CompWare Medical-Geschäftsführer Gerd Meyer-Philippi sieht Gewinne für alle Beteiligten: Für die Apotheke werde die Belieferung der Arztpraxis leichter. Denn das Methadon werde in Flaschen à 4 Litern zur Verfügung gestellt, dadurch entfalle nicht nur die aufwändige Portionierung, auch die Abrechnung werde so einfacher. „Der Arzt bestellt das Methadon mit einem Rezept als Praxisbedarf, die Apotheke erhält das Rezept fertig taxiert zurück.“ Auch um die Dokumentation müsse sich die Apotheke nicht mehr kümmern, da diese in der Praxis erfolge.
Das System ist Meyer-Philippi zufolge nicht manipulierbar: So berücksichtige die Waage das spezifische Gewicht von Methadon – wird das Mittel durch Wasser ersetzt, schlägt das Gerät Alarm. Mediziner könnten zudem mit dem Automaten spontan die individuelle Dosis ändern – ohne beispielsweise nicht gebrauchtes Methadon aufwändig vernichten zu müssen. Und die Krankenkassen schließlich profitieren, weil nur das tatsächlich abgegebene Methadon auch abgerechnet werde.
Bezahlt wird der Automat von der Apotheke – im Betäubungsmittelbereich gilt das Verbot der Zusammenarbeit von Medizinern und Pharmazeuten nicht. Ab 15 Patienten beträgt die Miete für kleinere Automaten etwa 400 Euro monatlich, ab 35 Patienten sind es rund 800 Euro. Wartungs- und Schulungskosten sind inbegriffen, der Vertrag ist jederzeit kündbar.
Wie viel die Apotheken an der automatenbasierten Substitution verdienen, ist von Bundesland zu Bundesland unterschiedlich: Teils orientiert sich die Vergütung an der Hilfstaxe, in Berlin etwa gibt es eine Pauschale von 2,99 Euro pro Dosierung.
Rund 230 Einrichtungen arbeiten laut Meyer-Philippi mit MeDoSys, dazu gehörten auch Entzugskliniken und Gefängnisse. Die Zahl der Apothekenkunden betrage rund 100 – einige haben mehrere Automaten im Einsatz.

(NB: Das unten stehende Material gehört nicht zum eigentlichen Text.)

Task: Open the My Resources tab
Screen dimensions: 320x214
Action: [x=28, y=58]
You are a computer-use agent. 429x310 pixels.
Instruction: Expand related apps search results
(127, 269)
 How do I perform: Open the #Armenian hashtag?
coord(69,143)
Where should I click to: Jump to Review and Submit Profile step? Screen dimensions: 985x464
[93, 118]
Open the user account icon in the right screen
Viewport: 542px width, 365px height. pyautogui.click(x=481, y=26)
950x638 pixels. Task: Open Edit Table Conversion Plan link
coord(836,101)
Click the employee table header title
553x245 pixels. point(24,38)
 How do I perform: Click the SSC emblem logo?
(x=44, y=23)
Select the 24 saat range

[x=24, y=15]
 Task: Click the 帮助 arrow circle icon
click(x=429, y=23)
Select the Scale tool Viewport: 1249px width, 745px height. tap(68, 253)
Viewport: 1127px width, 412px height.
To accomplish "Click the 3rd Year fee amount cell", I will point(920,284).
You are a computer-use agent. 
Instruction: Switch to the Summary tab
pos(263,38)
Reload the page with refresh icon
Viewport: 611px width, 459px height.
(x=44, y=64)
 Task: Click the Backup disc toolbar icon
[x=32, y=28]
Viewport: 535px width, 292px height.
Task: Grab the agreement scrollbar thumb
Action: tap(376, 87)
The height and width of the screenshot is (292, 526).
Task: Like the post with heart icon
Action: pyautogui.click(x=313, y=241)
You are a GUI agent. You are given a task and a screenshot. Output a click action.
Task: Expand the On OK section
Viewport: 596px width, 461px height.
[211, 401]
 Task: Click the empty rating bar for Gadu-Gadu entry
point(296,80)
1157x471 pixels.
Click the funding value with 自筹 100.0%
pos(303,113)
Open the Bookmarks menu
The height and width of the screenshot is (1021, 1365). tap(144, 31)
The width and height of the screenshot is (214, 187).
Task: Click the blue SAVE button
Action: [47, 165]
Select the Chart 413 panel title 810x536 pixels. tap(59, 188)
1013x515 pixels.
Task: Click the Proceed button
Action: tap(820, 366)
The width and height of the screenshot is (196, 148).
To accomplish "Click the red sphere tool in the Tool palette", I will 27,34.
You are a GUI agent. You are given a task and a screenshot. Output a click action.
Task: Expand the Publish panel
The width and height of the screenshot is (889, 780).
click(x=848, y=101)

CompWare Medical wurde 1986 gegründet. Zunächst wurden EDV-Anwendungen für die Medizin angeboten, wenige Jahre später spezialisierte sich das Unternehmen auf Drogenmedizin. Der Anlass war ein Pilotprojekt mit der AOK im Frankfurter Raum: Meyer-Philippi und sein Team sollten ein System zur Methadon-Dispensation entwickeln.
Derzeit beschäftigt CompWare Medical 35 Mitarbeiter, 2011 wurden 3 Millionen Euro umgesetzt. Nach Unternehmensangaben ist das Automatensystem weltweit einzigartig – im Ausland ist CompWare Medical besonders stark in Österreich vertreten, auch in den USA steigt die Nachfrage. Außerdem engagiert sich das Unternehmen in Entwicklungs- und Schwellenländern. Ab 2013 sollen die Dosierautomaten auch in der Schweiz angeboten werden.